Migrant domestic workers are vulnerable to multiple abuses in the absence of protections, sometimes even resulting in their death. In 2008, Human Rights Watch reported at least one death every week of migrant domestic workers, and where investigations did take place, often failed to find the employer responsible. The violations that these workers face are varied, from forced confinement and sexual assault to imposed workloads, psychological harassment and absence of time off and compensation.
In certain cases, domestic worker recruitment agencies traffic migrant workers, particularly from countries where emigration to Lebanon is prohibited. Abdulrahim gives the example of

“a network of recruitment agents that facilitate the movement of women from Ethiopia through another country into Lebanon. The employer often pays a higher recruitment fee in this case and the worker encounters more hardship. Another practice that is prevalent in Lebanon is that agents request that the employer pay them the salary for the first three months and not to the worker. The employers consent in most cases and are told that the worker was informed about this before she left her country of origin.”

An ILO report on Human Trafficking in the Middle-East reveals different processes of human trafficking for forced labour of women domestic workers, including misleading the domestic worker around working and living conditions at the moment of recruitment, as well as the type of work she will be doing. In all cases, the woman migrant worker finds herself in a situation upon arrival that she cannot leave.
The formation of a domestic worker’s union at the end of January, uniting Lebanese and foreigners, to offer a soundboard for workers, to claim their rights to protection, and to work with authorities in making necessary reforms; sparked a real feeling of hope for these workers, having connected the fight for women’s rights with that of domestic workers, across nationalities.

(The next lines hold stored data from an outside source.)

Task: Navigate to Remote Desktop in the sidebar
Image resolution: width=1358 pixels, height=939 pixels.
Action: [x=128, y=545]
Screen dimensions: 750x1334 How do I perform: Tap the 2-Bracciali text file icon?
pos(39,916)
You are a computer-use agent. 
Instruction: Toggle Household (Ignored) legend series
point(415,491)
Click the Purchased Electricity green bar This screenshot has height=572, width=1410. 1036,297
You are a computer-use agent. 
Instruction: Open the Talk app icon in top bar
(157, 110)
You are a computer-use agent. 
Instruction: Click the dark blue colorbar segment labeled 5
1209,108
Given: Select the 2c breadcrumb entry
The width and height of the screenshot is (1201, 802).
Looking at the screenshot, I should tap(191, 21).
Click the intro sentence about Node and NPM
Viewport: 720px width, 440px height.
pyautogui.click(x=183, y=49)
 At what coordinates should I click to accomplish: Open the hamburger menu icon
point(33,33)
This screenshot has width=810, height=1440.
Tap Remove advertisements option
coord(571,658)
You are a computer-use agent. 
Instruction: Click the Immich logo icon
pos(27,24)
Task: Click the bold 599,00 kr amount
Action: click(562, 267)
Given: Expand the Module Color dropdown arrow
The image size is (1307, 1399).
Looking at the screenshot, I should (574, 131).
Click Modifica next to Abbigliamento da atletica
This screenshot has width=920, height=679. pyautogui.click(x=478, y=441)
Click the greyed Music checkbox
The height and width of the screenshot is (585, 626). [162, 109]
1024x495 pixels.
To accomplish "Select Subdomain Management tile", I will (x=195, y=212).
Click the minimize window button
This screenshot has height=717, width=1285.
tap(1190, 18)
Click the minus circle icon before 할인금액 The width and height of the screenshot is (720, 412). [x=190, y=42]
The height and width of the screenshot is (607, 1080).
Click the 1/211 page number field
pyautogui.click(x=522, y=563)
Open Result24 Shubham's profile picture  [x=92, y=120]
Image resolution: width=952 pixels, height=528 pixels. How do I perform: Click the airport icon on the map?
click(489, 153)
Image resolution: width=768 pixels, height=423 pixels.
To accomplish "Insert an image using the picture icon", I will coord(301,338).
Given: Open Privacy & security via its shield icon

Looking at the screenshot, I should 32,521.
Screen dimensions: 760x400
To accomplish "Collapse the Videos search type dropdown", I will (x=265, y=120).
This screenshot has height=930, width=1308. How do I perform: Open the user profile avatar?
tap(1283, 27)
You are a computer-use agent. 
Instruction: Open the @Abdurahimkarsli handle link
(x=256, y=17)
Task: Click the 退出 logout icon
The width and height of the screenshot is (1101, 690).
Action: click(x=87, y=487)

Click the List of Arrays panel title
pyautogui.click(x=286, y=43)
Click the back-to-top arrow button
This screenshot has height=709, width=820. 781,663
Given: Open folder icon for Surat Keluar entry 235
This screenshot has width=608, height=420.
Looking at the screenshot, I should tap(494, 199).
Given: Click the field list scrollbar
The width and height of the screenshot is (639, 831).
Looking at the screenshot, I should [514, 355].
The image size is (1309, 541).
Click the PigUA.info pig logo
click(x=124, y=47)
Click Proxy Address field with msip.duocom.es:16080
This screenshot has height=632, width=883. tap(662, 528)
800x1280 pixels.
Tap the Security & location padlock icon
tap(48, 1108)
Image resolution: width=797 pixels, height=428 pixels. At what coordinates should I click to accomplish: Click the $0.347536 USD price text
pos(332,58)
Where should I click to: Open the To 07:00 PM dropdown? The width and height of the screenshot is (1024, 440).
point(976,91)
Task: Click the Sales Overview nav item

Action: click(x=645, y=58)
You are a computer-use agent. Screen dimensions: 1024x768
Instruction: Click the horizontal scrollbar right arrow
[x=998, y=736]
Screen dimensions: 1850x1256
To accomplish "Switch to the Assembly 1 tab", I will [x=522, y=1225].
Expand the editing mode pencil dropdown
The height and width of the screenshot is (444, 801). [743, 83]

At the same time, various challenges have made building this movement difficult. Reactions to the announcement were critical, from a strategic point of view, by certain people, referring to the legal provisions that inhibit foreigners from joining unions. Abdulrahim points out that “they instead argued that NGOs should work on organizing women at the grassroots level before coming out with a big plan for a union.”
At the governmental level, six months following the request made to the Ministry of Labour to form a union, the application has not yet been considered and the union remains regarded as illegal. This marginalization has a particularly demoralizing effect on activism for the protection of domestic workers rights, says Abdulrahim.         

The hope for the creation of a union is equally rivalled by the challenges tied to movement organizing, as workers working in the private sector can easily be prevented by their employers from joining in efforts to organize. Abdulrahim adds,

“The other impediment to this work is the weakness of the feminist movement in Lebanon in general. The rights of domestic workers should fit under the broad umbrella of women’s rights, both citizens and non-citizens. Lebanon has a relatively good history of union organizing in general, the challenge however is the view of domestic workers as foreigners who do not deserve the same rights as citizens…

There is also a cultural view that migrant workers have accepted to come to Lebanon to work for a couple of years to make money and to dedicate themselves only to this cause; that socializing and organizing should not be part of their activities during this time. This is of course a misconception because the wages of migrant workers are extremely low, most if not all cannot actually save the amount of money they need to save in two or three years to be able to go back to their country and open a business or build a house. Many migrant women have been living in Lebanon for more than ten years and they continue to work in order to survive.”